L'art. 1460 cc prevede che nei contratti con prestazioni corrispettive, ciascuno dei contraenti può rifiutarsi di adempiere la sua obbligazione, se l'altro non adempie o non offre di adempiere contemporaneamente la propria, salvo che termini diversi per l'adempimento siano stati stabiliti dalle parti o risultino dalla natura del contratto.
Tuttavia non può rifiutarsi la esecuzione se, avuto riguardo alle circostanze, il rifiuto è contrario alla buona fede.

La ratio dell'eccezione di inadempimento

L'eccezione di inadempimento è una forma di autotutela privata, in presenza dell'inadempimento (anche non grave) dell'altra parte. L'eccezione di inadempimento e la risoluzione del contratto per inadempimento anche se hanno in comune l'inadempimento sono diverse per il fine che intendono raggiungere.

Infatti, il fine dell'eccezione di inadempimento è quella di preservare il contratto, mentre il fine della  risoluzione del contratto per inadempimento è lo scioglimento del contratto.

L'eccezione di inadempimento ex  art. 1460 cc che  è un mezzo  di autotutela, che opera nella fase esecutiva del contratto e non mira, come la risoluzione, allo scioglimento del vincolo, ma anzi ne presuppone la permanenza.

Eccezione di inadempimento e buona fede

L'esercizio dell'eccezione di inadempimento, come forma di auto tutela, è lasciata alla scelta discrezionale della parte adempiente, l'attribuzione di questo potere presuppone che possa essere valuto se l'esercizio è stato corretto oppure è stato un abuso.

Il controllo è effettuato dal giudice sulla base della buona fede, cioè l'esercizio dell'eccezione di inadempimento non deve essere contraria alla buona fede.

L'eccezione di inadempimento (istituto basato sulla sospensione del proprio adempimento regolato dall'art. 1460 cod. civ) assume il principio di correttezza e buona fede oggettiva ex artt. 1175 e 1375 cod. civ., (richiamato in modo espresso dal secondo comma dell'art. 1460 cc) come elemento che serve a valutare la legittimità della sospensione della propria prestazione.

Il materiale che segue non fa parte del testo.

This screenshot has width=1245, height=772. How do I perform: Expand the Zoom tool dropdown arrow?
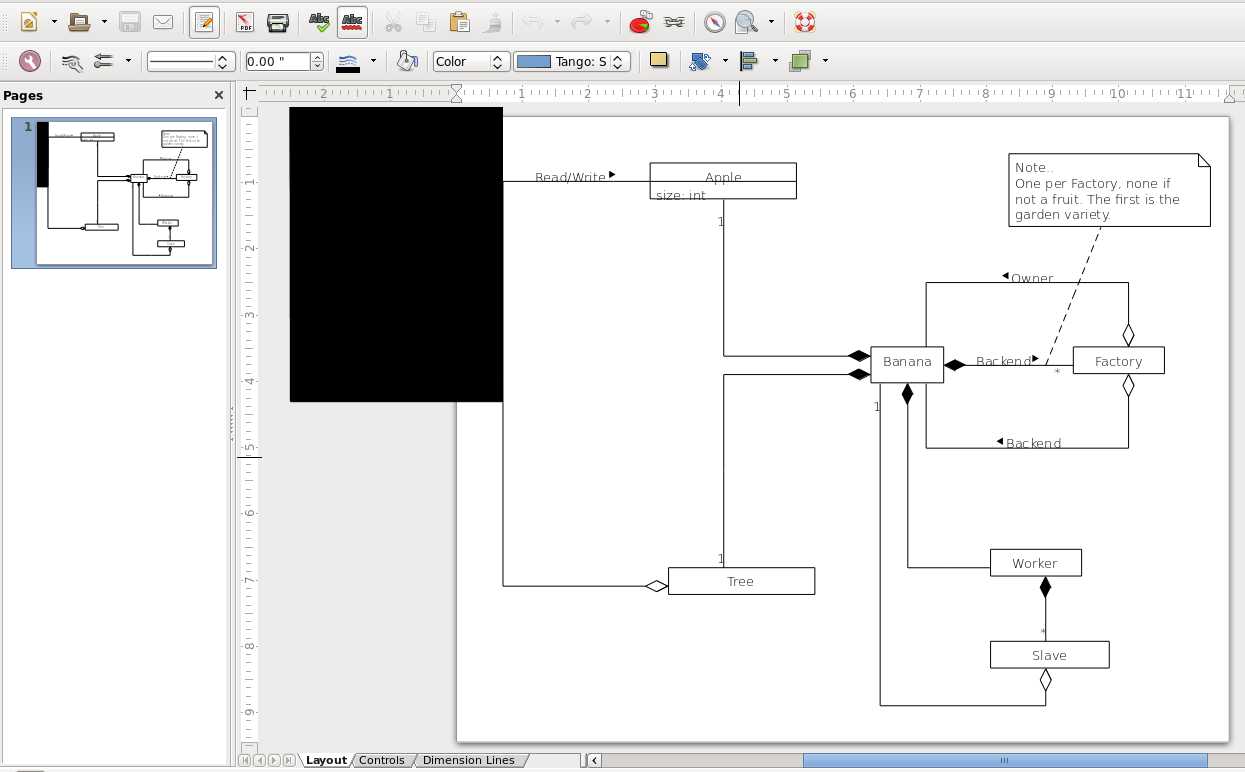click(x=771, y=22)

In particoalre si è anche precisato che l'inadempimento della contro parte e il rifiuto di eseguire la propria prestazione devono essere  «proporzionali», nel senso che i rispettivi inadempimenti devono essere proprozionali e non sporozionati (sproporzione da valutare non in rapporto alla rappresentazione soggettiva che le parti se ne facciano, ma in relazione alla oggettiva proporzione degli inadempimenti stessi, riguardata con riferimento all'intero equilibrio del contratto ed alla buona fede).

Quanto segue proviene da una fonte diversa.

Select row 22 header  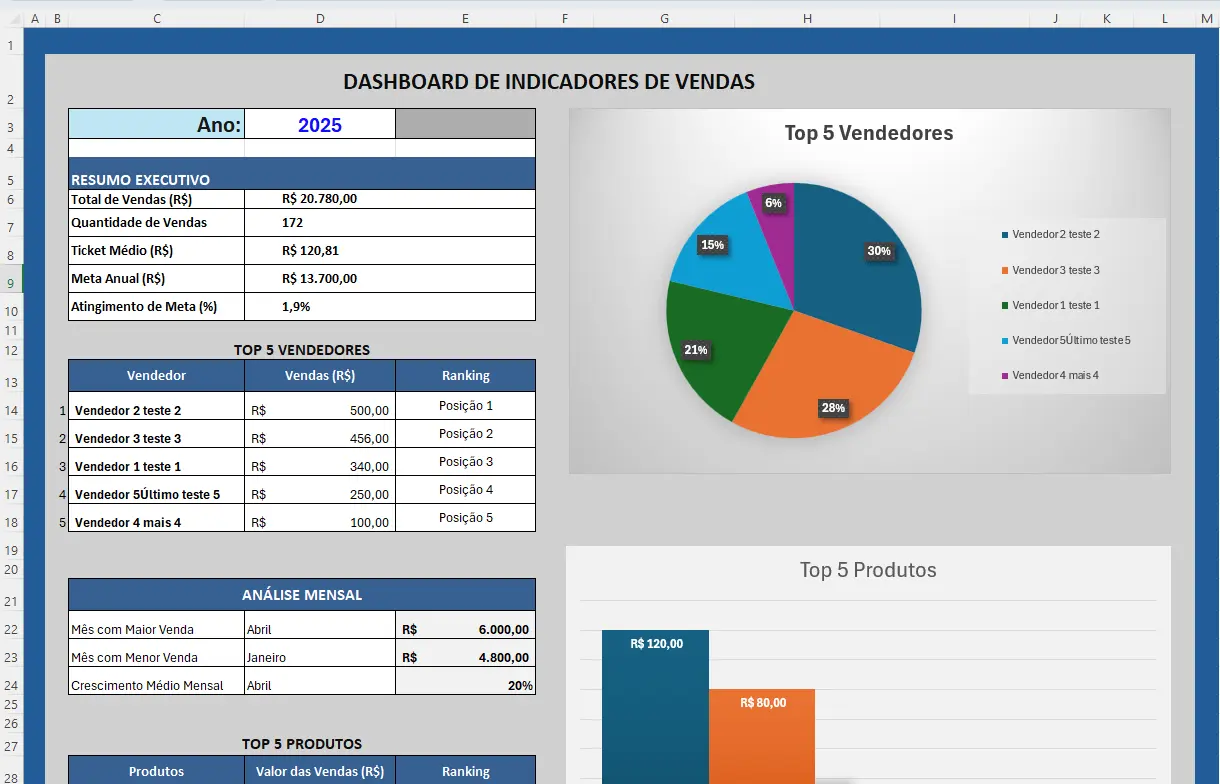[11, 629]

Per stabilire in concreto, dunque, se l'eccezione di inadempimento sia stata sollevata in buona fede oppure no il giudice di merito deve verificare «se la condotta della parte inadempiente, avuto riguardo all'incidenza sulla funzione economico-sociale del contratto, abbia influito sull'equilibrio sinallagmatico dello stesso, in rapporto all'interesse perseguito dalla parte, e perciò abbia legittimato, causalmente e proporzionalmente, la sospensione dell'adempimento dell'altra parte.

Eccezione di inadempimento parziale o limitata

L'eccezione di inadempimento può servire giustificare la sospensione dell'intera prestazione o solo di una parte della prestazione.

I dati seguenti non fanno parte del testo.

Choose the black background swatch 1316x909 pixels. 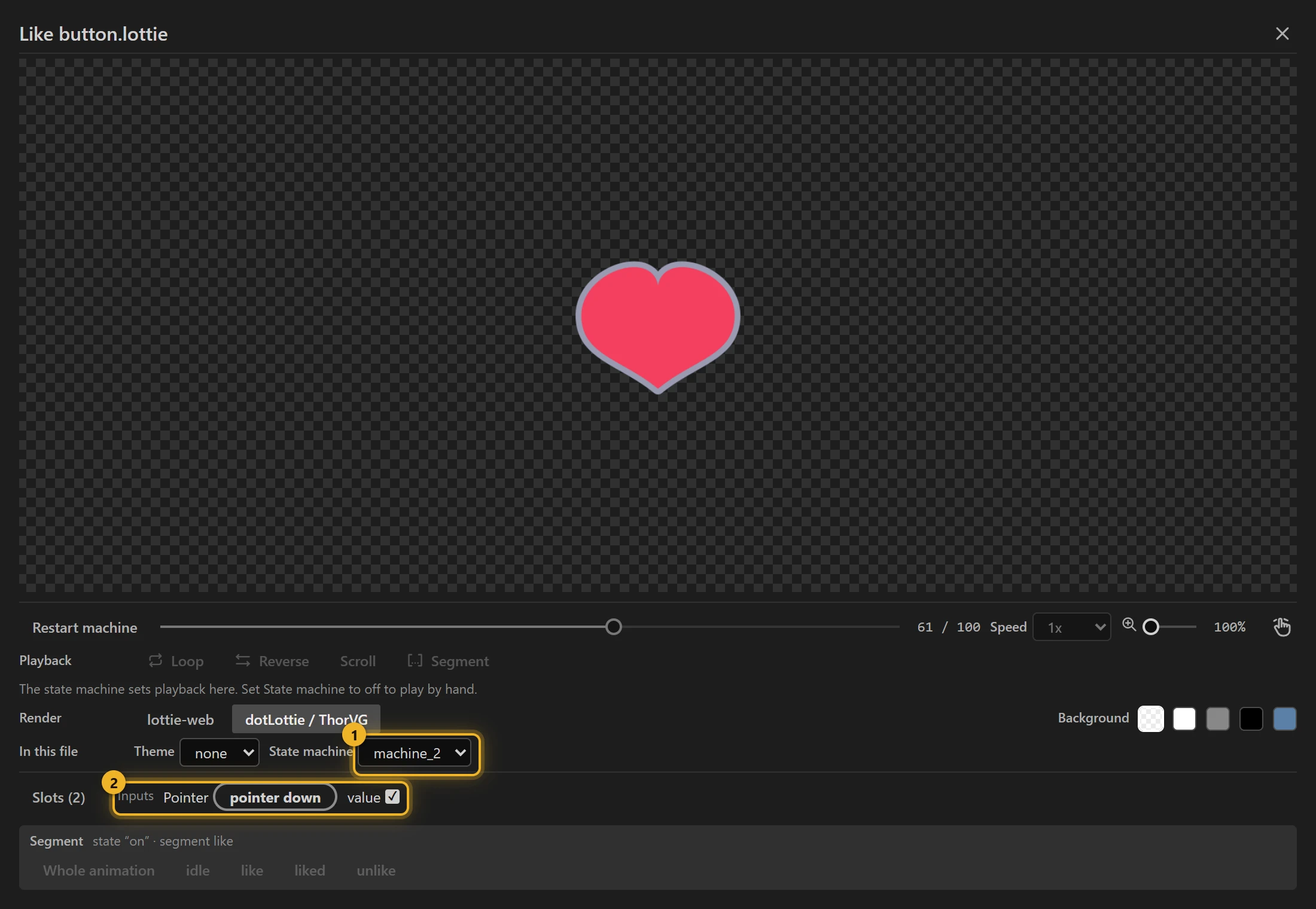(x=1251, y=719)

L'eccezione di inadempimento può giustificare sia il rifiuto di eseguire totalmente la propria prestazione sia il rifiuto di eseguire una parte della propria prestazione, in quanto è legittima la sospensione, anche parziale, della propria controprestazione, trattandosi di rimedio meno radicale, consentito dalla legge in via di autotutela nella fase esecutiva del contratto, alla parte non inadempiente, in presenza dei medesimi presupposti (e anzi addirittura meno gravi, posto che l'art. 1460, comma primo, cod. civ. non richiede la gravità dell'inadempimento).

L'applicazione concreta della legittimità di una eccezione di inadempimento parziale si nota in materia di locazione (ad esempio se l'immobile diventa parzialmente inagibile oppure se non può essere adibito all'uso previsto nel contratto) , infatti, proprio per le caratteristiche del contratto nulla esclude che possa essere adottata  versione per così dire più limitata di tale strumento di autotutela e dei relativi presupposti.

Del resto, i criteri di buona fede e proporzionalità sinallagmatica che concretano il funzionamento dell'eccezione di inadempimento verrebbero traditi ove, pur in presenza di accertati inadempimenti del locatore, ancorché non tali da escludere ogni possibilità di godimento dell'immobile, non si ammettesse una «proporzionale» (non totale, ma solo  parziale) sospensione della prestazione di controparte, ma se ne richiedesse al contrario l'integrale adempimento.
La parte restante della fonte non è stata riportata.